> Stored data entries
---*---

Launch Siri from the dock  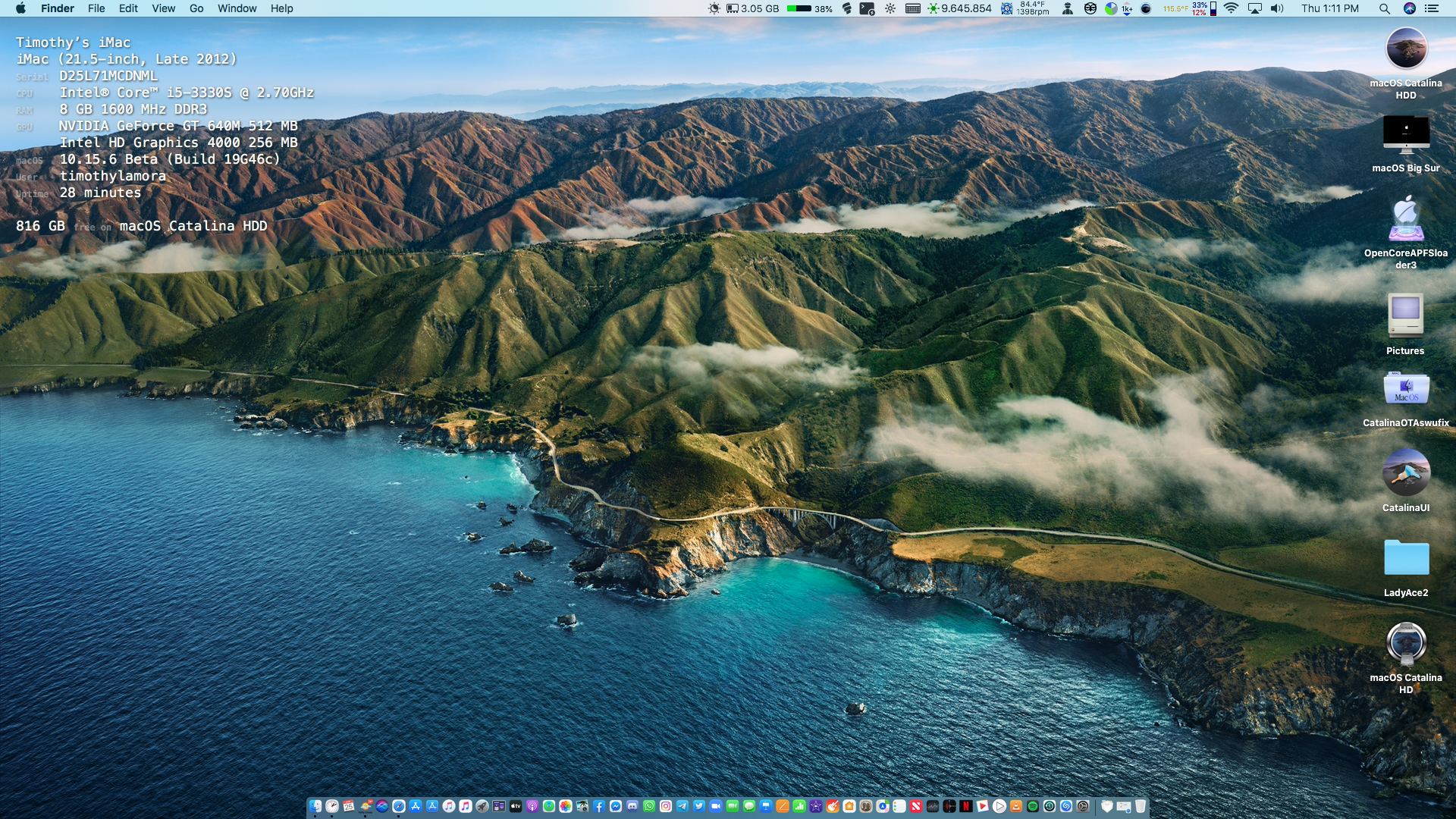coord(382,806)
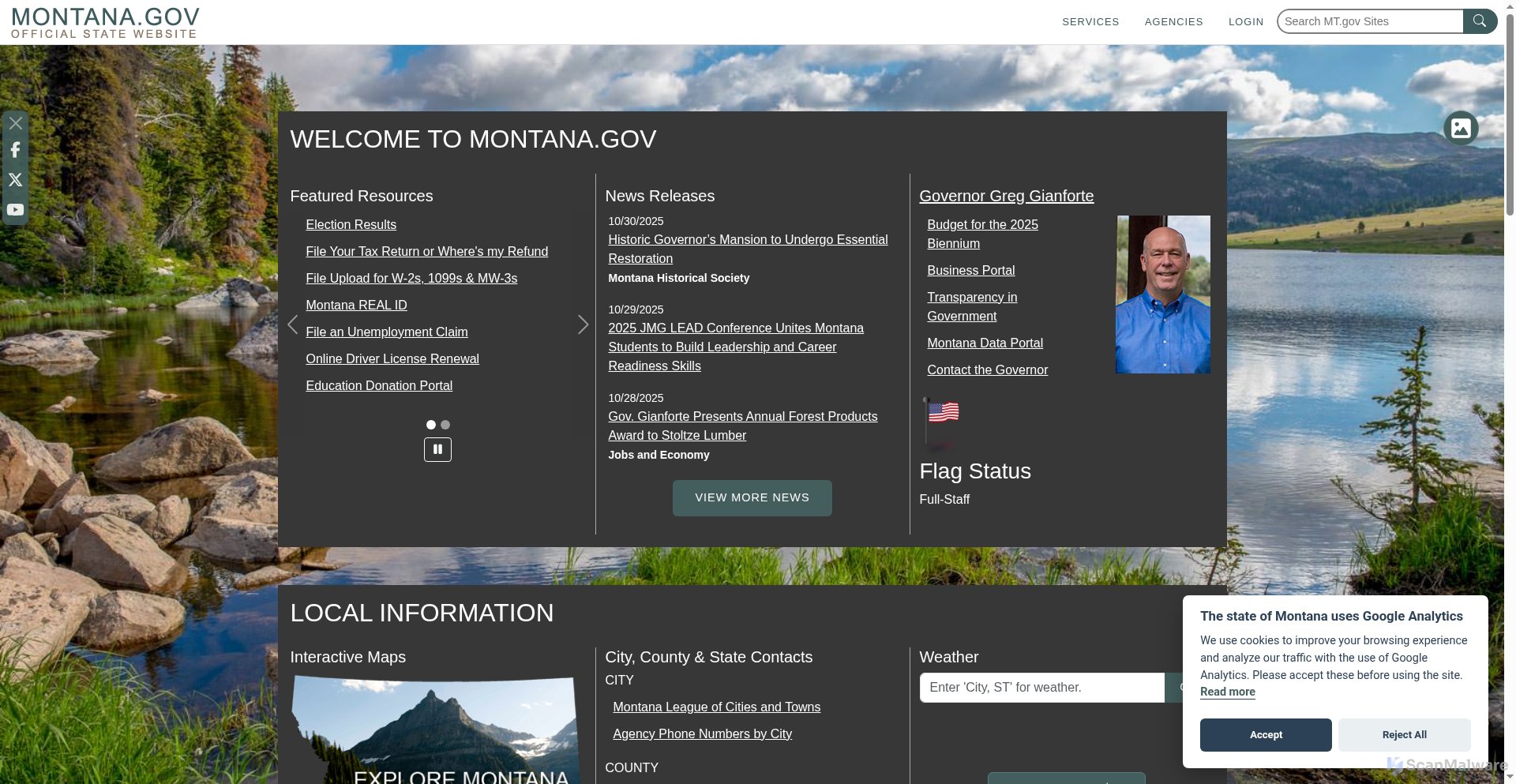Screen dimensions: 1516x784
Task: Open the AGENCIES menu
Action: [1173, 21]
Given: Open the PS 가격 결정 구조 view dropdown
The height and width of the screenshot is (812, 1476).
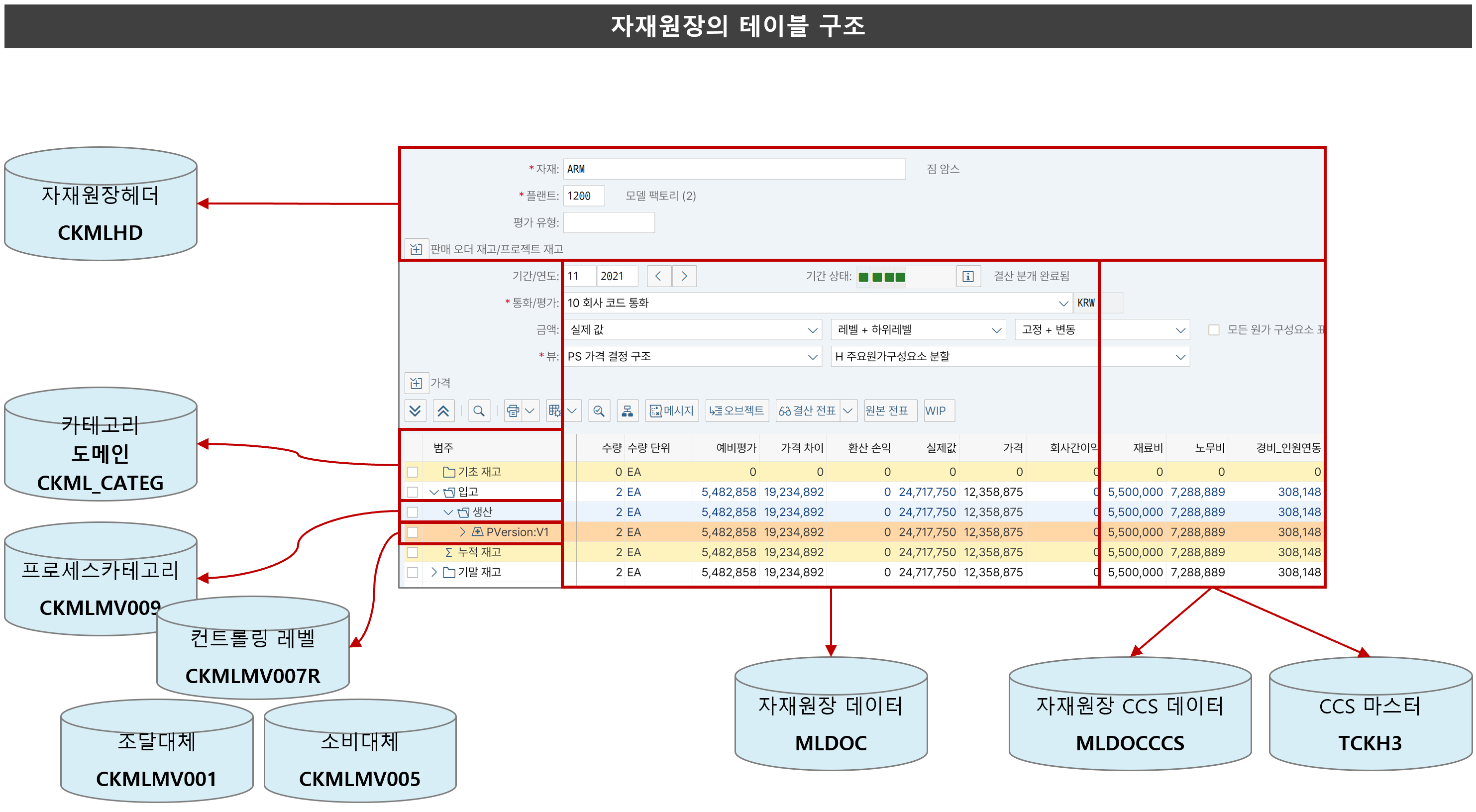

---*---

> Problem statement
Produce an exact copy of the lines from the line containing "Given: Open the PS 가격 결정 구조 view dropdown" through the last line of the records, with no pictures and no other text.

> Response
Given: Open the PS 가격 결정 구조 view dropdown
The height and width of the screenshot is (812, 1476).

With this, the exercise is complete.